▶ **Problem description**: Send back every record word for word, with nothing missing.

Start of Material provided

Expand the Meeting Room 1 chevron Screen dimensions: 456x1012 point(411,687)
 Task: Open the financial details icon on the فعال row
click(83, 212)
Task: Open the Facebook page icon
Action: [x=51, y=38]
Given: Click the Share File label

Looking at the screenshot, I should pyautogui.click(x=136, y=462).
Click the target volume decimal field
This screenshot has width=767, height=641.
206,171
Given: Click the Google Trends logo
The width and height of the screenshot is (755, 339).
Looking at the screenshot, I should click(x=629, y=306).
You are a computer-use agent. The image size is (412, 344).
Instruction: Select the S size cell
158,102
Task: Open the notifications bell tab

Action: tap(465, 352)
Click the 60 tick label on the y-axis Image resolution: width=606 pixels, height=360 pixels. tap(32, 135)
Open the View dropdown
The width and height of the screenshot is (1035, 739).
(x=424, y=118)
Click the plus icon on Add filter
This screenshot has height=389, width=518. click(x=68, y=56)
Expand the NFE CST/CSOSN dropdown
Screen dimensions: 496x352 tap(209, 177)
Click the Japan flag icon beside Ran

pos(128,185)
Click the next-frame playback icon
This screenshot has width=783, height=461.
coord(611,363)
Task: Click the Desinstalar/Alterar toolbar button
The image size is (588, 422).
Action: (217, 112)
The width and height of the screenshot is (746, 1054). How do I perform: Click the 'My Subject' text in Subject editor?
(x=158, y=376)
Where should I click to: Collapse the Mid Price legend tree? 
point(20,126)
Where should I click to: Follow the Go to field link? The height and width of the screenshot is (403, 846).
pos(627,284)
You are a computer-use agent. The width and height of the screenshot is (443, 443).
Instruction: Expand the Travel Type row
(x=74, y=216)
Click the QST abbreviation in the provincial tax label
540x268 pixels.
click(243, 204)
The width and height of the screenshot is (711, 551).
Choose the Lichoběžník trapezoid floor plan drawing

End of Material provided

▶ **Final answer**:
Expand the Meeting Room 1 chevron Screen dimensions: 456x1012 point(411,687)
 Task: Open the financial details icon on the فعال row
click(83, 212)
Task: Open the Facebook page icon
Action: [x=51, y=38]
Given: Click the Share File label

Looking at the screenshot, I should pyautogui.click(x=136, y=462).
Click the target volume decimal field
This screenshot has width=767, height=641.
206,171
Given: Click the Google Trends logo
The width and height of the screenshot is (755, 339).
Looking at the screenshot, I should click(x=629, y=306).
You are a computer-use agent. The image size is (412, 344).
Instruction: Select the S size cell
158,102
Task: Open the notifications bell tab

Action: tap(465, 352)
Click the 60 tick label on the y-axis Image resolution: width=606 pixels, height=360 pixels. tap(32, 135)
Open the View dropdown
The width and height of the screenshot is (1035, 739).
(x=424, y=118)
Click the plus icon on Add filter
This screenshot has height=389, width=518. click(x=68, y=56)
Expand the NFE CST/CSOSN dropdown
Screen dimensions: 496x352 tap(209, 177)
Click the Japan flag icon beside Ran

pos(128,185)
Click the next-frame playback icon
This screenshot has width=783, height=461.
coord(611,363)
Task: Click the Desinstalar/Alterar toolbar button
The image size is (588, 422).
Action: (217, 112)
The width and height of the screenshot is (746, 1054). How do I perform: Click the 'My Subject' text in Subject editor?
(x=158, y=376)
Where should I click to: Collapse the Mid Price legend tree? 
point(20,126)
Where should I click to: Follow the Go to field link? The height and width of the screenshot is (403, 846).
pos(627,284)
You are a computer-use agent. The width and height of the screenshot is (443, 443).
Instruction: Expand the Travel Type row
(x=74, y=216)
Click the QST abbreviation in the provincial tax label
540x268 pixels.
click(243, 204)
The width and height of the screenshot is (711, 551).
Choose the Lichoběžník trapezoid floor plan drawing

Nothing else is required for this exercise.